Я возвращаюсь из Вильжюифа. Диагноз д-ра Жаффе непримирим: против меня вновь заговорит оружие, опять скальпель, полюбивший меня скальпель, — опять операция. «Я больше не выдержу», — удрученно думаю я. Мы думаем, что мы не можем, но мы сможем. Видишь ли, Франк, трудно передать словами, что может вынести человеческая природа. Как, впрочем, и многое другое, боль — всего лишь привычка.
Иногда мне хочется закрыть тетрадь: так тяжело все это писать. Заложница болезни в сгущающейся ночной мгле, я думаю об этой последней встрече, на которую тебе придется согласиться. Я вручу тебе эту тетрадь, ты узнаешь о Любви, ты узнаешь обо всем, а потом попробуй с этим справиться.
2 января
Меня отпустили из Поль-Брусса, где я прохожу предоперационное обследование, я читаю старые записные книжки, пожелтевшие письма. На фотографиях — поблекшие лица, на бумаге — выцветшие буквы. Память великодушна. Она избирательна. Мы помним страдание, но не помним подробностей. Поэтому так важны письма, фотографии, записные книжки. Лучше всего, когда ты действуешь на своей территории; мне надо разбередить рану, я прорастаю в нее, выискиваю улики и доказательства. У меня нездоровая мания все хранить: служебные записки, поздравительные открытки, номерки из гардероба, театральные программки, — есть из чего выбирать!
В зеркале я вижу свое странное и загадочное отражение. Знай, Франк, у человека три лица. Наше привычное, каждодневное — это всего лишь набросок другого, того, которое проявляется, когда мы страдаем. А последнее лицо — это маска смерти, она изменяет черты лица, выявляя его истину. Я наблюдаю за своими собственными изменениями. Это, конечно, все еще я, но и как будто кто-то другой. Почти красивая отшельница; так страдание стирает все незначительное, чтобы изваять саму сущность бытия и придать истинную значимость — то величие, которое роднит всех людей.
Глядя на свое отражение, я вижу глаза обреченной, заблудившейся в дремучем лесу. Уже темнеет. Ей бы спросить дорогу у прохожего, но он никогда не появится, потому что разумен и не заблудится! Рот как рот — отверстие для принятия пищи, впалые щеки, лоб стал лбом в полном смысле слова — огромным, просто необъятным. Из-за худобы глаза как будто вылезли из орбит.

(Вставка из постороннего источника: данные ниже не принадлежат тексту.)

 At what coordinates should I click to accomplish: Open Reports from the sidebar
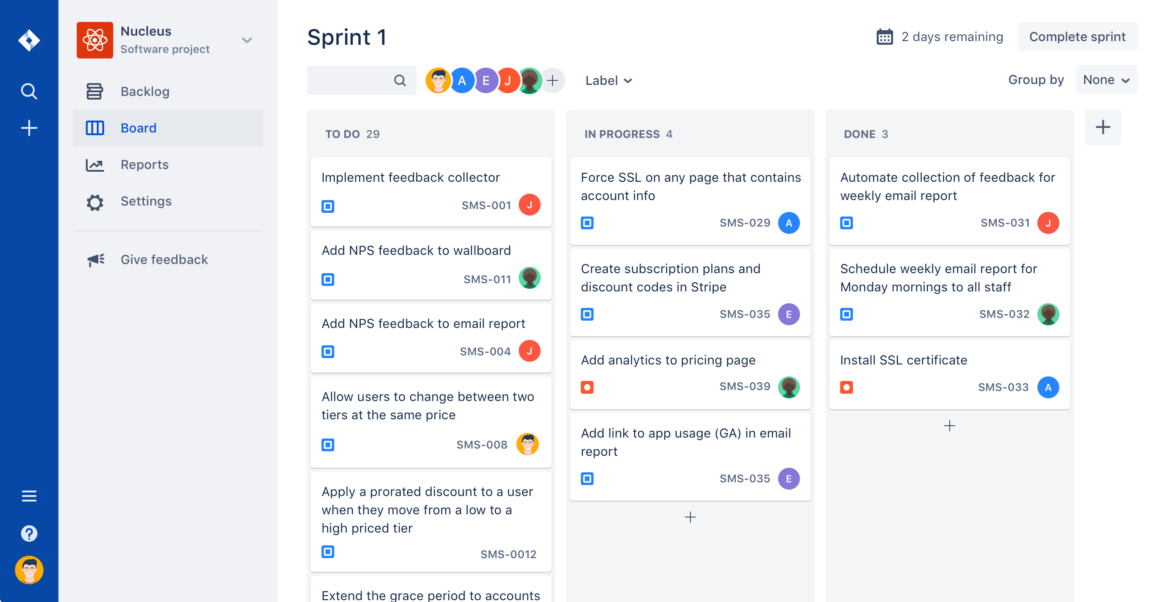[x=144, y=164]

На тощих плечах болтается полосатая пижама; я и темница, и каторжник, я и приговоренный, и надзиратель, а моя Вселенная — концентрационный лагерь. Можно обмануть дозорного на вышке и сбежать от всего, но не от себя. Измененная ладонь без линии любви, без линии жизни. Светлое будущее в могиле! Исхудавшие пальцы, что большой, что средний, выглядят, как мизинец. Моя кисть стала похожа на большого паука. Я пишу — поэтому, к несчастью, она все время перед глазами.
* * *
Вечером перед операцией Элка сказала Теобальду, что в случае печального исхода она хочет быть похороненной на еврейском кладбище Фонтенбло.
— Почему в Фонтенбло? Почему на еврейском кладбище? — удивился Теобальд.

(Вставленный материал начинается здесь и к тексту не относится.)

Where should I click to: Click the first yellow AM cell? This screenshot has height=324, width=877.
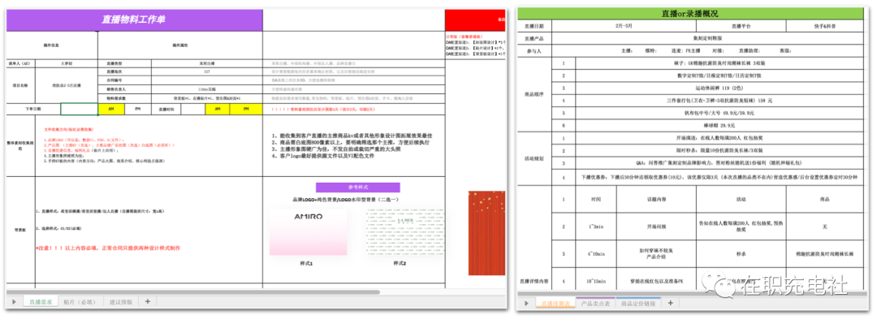(110, 109)
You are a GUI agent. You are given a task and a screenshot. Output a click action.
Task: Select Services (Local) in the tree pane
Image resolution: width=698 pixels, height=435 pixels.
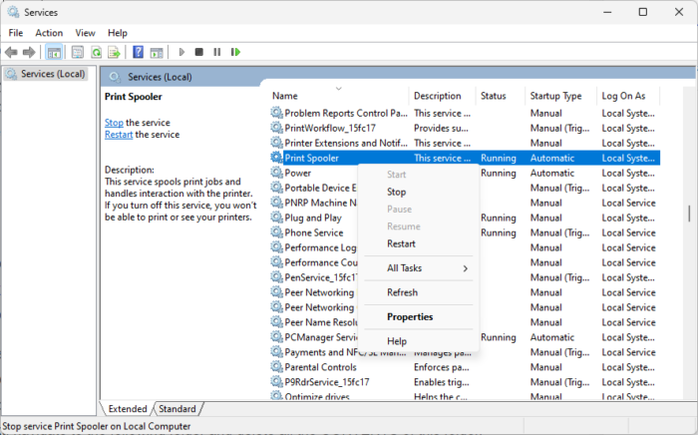pyautogui.click(x=52, y=74)
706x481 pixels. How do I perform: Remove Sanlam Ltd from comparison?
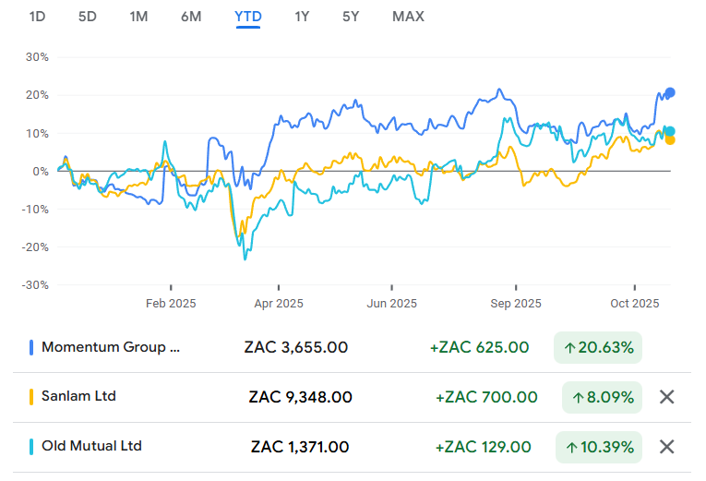pyautogui.click(x=667, y=397)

— Потому, — отрезала Элка.
В коридоре сидела Вера и читала «Современную женщину».
После бесконечного количества операций пациент хорошо изучил правила. Душ с бетадином, специальная рубашка, голодание, премедикация. Знакомое оцепенение охватывает мозг. Вас кладут на каталку, санитар вывозит вас в коридор: там родственники, они машут руками так, будто провожают вас на тот свет. Страх, этот омерзительный страх, охватывает напичканного лекарствами больного, когда через двери блока санитар вкатывает его в операционную, а точнее — современно оборудованный ад.
Ей был знаком весь этот ужас: ее укладывают на стол — этот стальной поднос с наклонными краями, эту разделочную доску под огромным прожектором. Чудовищный жар после первого же укола жжет горло, ее сковывают, ищут уцелевшие вены и на этот раз находят. Перед глазами все уплывает, в ужасном страхе больше никогда не проснуться темнеет сознание.